His view, if I understand it, is that the experience of properties such as pain, color, warmth, are not intentional, as a mental state is only intentional if it “essentially” has an object. The notion of an ‘object’ is left undefined, but he got quite bellicose when I asked for clarification (I suggested that properties can be objects).

I realize that more traditional phenomenologists would say that pain is not intentional, but I am frankly not convinced by ol’ Cranky’s argument to this effect. My favorite philosopher, Dretske, would certainly disagree: pains are representations that function to pick out damaged states of the body (this isn’t sufficient for a representation to be a pain, but it is part of his story). Rosenthal has a different account.
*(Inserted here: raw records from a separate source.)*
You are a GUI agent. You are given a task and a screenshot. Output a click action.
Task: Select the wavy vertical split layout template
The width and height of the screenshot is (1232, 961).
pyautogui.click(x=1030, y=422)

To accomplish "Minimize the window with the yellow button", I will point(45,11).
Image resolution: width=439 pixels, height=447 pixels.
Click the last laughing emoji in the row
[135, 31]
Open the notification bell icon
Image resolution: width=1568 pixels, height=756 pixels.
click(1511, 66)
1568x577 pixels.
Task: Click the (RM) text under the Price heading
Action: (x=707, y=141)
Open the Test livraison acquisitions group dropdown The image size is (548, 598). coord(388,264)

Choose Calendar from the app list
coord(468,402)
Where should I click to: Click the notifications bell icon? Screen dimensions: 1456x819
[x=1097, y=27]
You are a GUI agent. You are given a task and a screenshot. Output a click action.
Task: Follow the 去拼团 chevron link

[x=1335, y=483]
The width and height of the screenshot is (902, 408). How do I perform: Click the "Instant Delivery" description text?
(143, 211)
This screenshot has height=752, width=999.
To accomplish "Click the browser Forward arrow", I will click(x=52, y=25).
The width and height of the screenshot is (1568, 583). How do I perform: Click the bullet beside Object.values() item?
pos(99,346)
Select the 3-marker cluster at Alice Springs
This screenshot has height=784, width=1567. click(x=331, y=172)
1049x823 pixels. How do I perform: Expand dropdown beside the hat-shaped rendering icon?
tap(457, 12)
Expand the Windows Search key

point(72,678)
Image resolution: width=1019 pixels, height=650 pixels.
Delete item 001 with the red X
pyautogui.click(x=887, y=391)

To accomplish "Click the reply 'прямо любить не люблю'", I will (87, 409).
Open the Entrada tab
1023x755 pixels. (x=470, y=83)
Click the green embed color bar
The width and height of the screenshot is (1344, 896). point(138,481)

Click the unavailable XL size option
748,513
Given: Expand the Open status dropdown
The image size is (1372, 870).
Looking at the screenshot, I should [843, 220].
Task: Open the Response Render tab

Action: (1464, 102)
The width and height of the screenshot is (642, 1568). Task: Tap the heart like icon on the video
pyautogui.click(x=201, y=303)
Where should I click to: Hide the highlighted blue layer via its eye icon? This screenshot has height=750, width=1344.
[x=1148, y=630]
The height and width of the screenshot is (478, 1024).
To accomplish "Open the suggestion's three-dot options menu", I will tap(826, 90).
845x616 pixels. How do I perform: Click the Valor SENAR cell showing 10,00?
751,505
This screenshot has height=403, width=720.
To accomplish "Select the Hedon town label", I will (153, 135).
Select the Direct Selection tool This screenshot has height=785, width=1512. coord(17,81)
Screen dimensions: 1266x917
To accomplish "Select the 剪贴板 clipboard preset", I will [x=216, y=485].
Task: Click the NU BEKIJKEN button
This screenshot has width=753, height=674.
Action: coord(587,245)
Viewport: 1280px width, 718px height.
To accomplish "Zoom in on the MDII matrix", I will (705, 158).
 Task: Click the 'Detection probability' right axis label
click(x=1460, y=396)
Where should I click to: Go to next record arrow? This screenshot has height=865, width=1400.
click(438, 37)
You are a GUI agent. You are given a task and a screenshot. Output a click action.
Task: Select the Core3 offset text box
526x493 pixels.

He would say that conscious pains are representations of pains (where the unconscious first-order pains can be analyzed in a roughly Dretskian fashion).

So in Dretske and Rosenthal’s accounts of conscious contents, the conscious representations have a target other than themselves, a target I would be perfectly happy to call the intentional object of the representation. While I’m not saying either of them has provided a final theory of consciousness, this aspect of their theories is plausible.

So, even though the pain arguably doesn’t wear its object on its sleeve (e.g., a caveman didn’t know what a stomach ache picked out, but just had an unpleasant experience in his midsection), that doesn’t mean it has no object. Perhaps phenomenologists like Cranky, by focusing on examples from the visual system (which provides us with an experience of clearly individuated objects), get it wrong.

Note I bring this discussion here because Cranky’s response when I asked questions hoping for clarification was
the civilized “You are an idiot please never post comments at my blog
again.” So, I thought I would bring the discussion  to a site more
amenable to actual discussions.

35 Comments

  1. I follow this rule of thumb:
    -emotions are always intentional states because they direct to something (e.g. object, person, event…)they have an aboutness.
    The only caveat i have is that despite the suggestion made by Aristotle some 2000 years ago, considering “pain” as a sensory emotion, the actual view based on current sicentific evidence is that pais is not an emotion but an homeastatic signal.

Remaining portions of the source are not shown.